The cap-and-trade legislation has stalled in Congress, and is of little interest to companies because it doesn't do enough to encourage growth. The House's Waxman-Markey bill focused on cap-and-trade policies, but they will be a small part of a proposal by the Senate.
A new energy bill has to do more than punish carbon emissions if it's going to get support; it has to create jobs. After surviving the recession and facing stagnant job growth, people want to see the country move forward and enact policies that promote employment.
The private sector will be hesitant to increase clean energy investment, until a bill creating a job market is proposed,. The government's next steps will be key in creating a U.S. market impressive enough to compete with China and Europe.
"What the U.S. needs, which Europe, China and other countries have, is a stable, long-term policy," said GE's Bolze. "Our view is that you need a federal, renewable portfolio standard, or have that as part of a clean energy bill, to really restart and move forward."

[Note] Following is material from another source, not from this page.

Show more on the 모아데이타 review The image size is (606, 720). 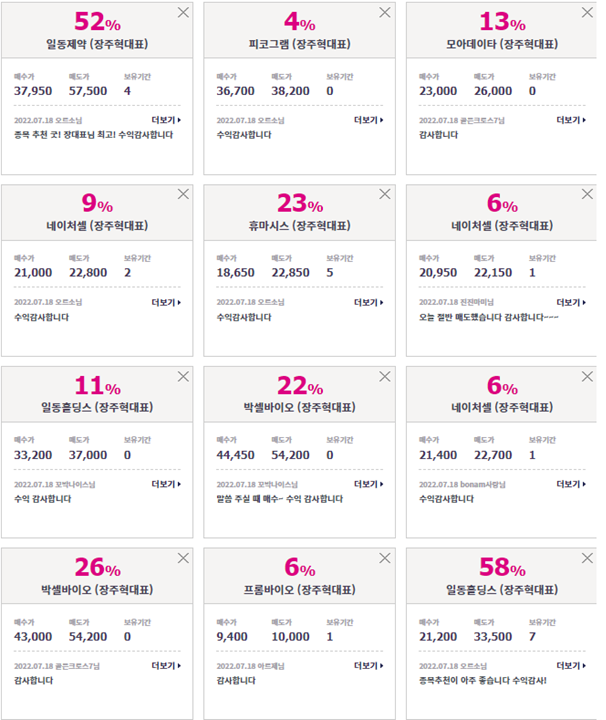[571, 120]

Some of the proposals being talked about in Washington include a monthly auction for carbon share bidding, and business-friendly practices to encourage fewer foreign oils and fossil fuels.
President Barack Obama's goal is to make the United States the world's leading renewable energy exporter - but right now its businesses and employees are what's leaving the country.

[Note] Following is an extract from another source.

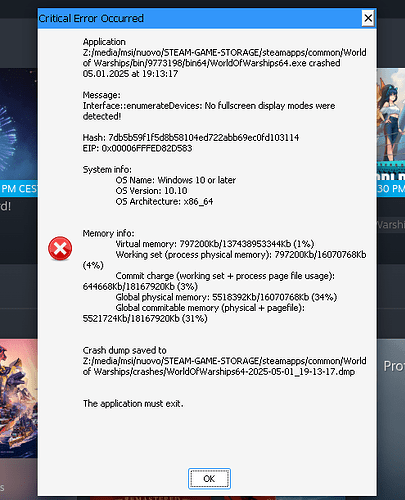
Task: Select the colorful game artwork at bottom left
Action: point(19,398)
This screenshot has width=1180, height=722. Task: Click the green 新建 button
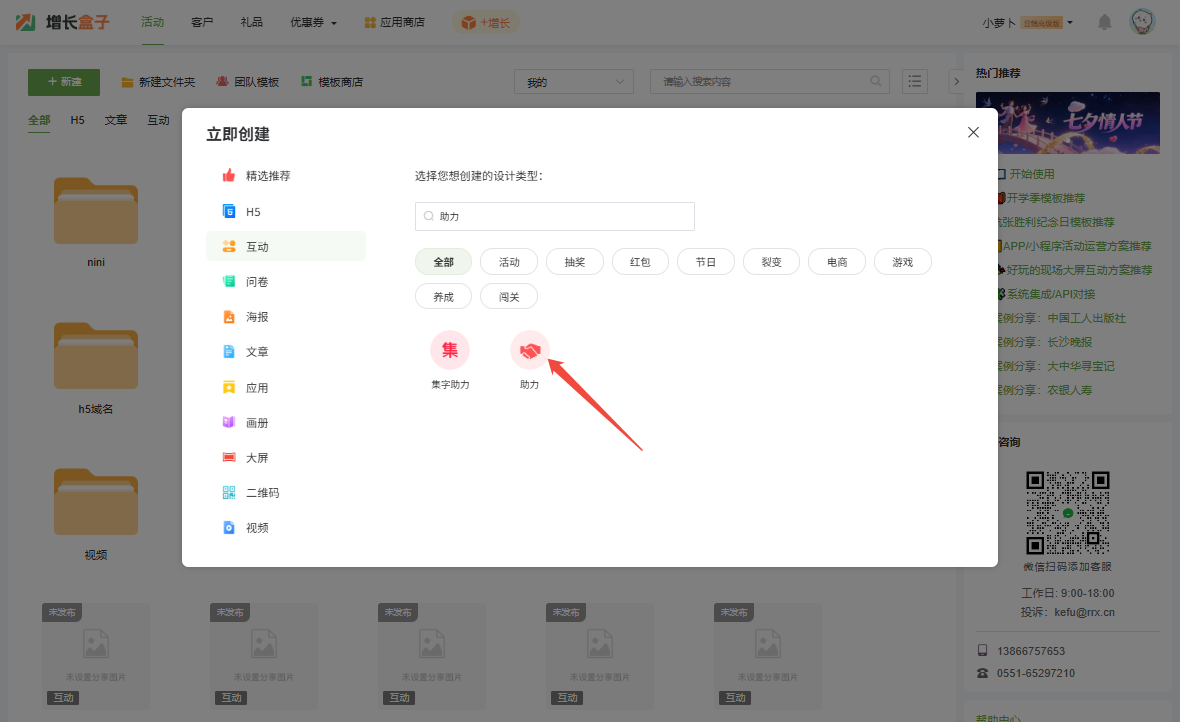64,82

"We're very good at creating companies," John Woolard, chief executive at solar power firm BrightSource Energy, said on a conference call. "We're not doing a very good job creating markets."
Get Out in Front in the Clean Energy Race
Companies with stakes in the promising clean energy lands of China and Europe, and companies that come out with innovative designs are in the best position to collect clean energy profits.
First Solar is a huge player in the solar industry and has a patented thin-film technology sought after by many companies globally. Its patented designs will be used in its largest free-field solar power plant being constructed in Spain.
Vestas Wind Systems, a Denmark-based wind-turbine maker that trades on the Copenhagen Stock Exchange, is the world's biggest turbine manufacture and is poised to profit handsomely from Europe's growing investment in onshore and offshore wind energy projects.
And for a more balanced play on clean energy, the Market Vectors Global Alternative Energy ETF  includes 30 companies worldwide invested in alternative energies and related technologies.
Investments like these will will reap the rewards as the industry gets more government and private sector investment.